→ The task: Among the lines below, tally those holding the string "Fresh" and give the total only.

##########

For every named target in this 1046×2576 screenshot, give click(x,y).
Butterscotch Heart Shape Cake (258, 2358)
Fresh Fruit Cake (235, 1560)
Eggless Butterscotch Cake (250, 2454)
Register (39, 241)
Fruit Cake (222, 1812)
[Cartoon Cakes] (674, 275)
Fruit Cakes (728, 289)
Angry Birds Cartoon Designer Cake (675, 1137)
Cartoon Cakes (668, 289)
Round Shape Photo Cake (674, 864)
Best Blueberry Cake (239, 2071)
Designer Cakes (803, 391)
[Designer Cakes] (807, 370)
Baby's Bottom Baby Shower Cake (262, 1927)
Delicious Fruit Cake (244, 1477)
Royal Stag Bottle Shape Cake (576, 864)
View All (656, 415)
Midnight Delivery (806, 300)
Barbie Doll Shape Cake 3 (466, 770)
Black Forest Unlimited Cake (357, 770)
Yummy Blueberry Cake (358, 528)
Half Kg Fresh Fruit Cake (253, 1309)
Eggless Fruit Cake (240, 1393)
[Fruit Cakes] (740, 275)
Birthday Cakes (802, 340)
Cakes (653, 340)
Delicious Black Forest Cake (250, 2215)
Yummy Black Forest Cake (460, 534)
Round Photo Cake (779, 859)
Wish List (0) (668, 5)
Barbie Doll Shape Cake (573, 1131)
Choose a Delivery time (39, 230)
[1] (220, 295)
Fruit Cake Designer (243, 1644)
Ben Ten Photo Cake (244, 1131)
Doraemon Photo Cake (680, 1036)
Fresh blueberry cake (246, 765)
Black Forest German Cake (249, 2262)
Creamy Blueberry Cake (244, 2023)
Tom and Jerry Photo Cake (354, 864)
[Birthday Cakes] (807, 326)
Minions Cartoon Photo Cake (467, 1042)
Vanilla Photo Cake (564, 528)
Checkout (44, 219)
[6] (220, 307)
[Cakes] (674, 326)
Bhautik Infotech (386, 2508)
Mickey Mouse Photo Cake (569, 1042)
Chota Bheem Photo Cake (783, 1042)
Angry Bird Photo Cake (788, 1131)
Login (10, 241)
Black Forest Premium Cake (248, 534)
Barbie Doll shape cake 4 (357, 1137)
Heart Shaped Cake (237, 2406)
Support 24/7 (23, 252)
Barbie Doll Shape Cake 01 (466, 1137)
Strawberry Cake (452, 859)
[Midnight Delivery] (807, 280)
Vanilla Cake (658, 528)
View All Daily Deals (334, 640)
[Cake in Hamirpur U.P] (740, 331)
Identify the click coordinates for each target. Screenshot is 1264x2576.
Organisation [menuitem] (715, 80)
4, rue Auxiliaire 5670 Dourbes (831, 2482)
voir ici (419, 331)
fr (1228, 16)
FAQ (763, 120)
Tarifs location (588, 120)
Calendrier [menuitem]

##########

→ Task answer: 3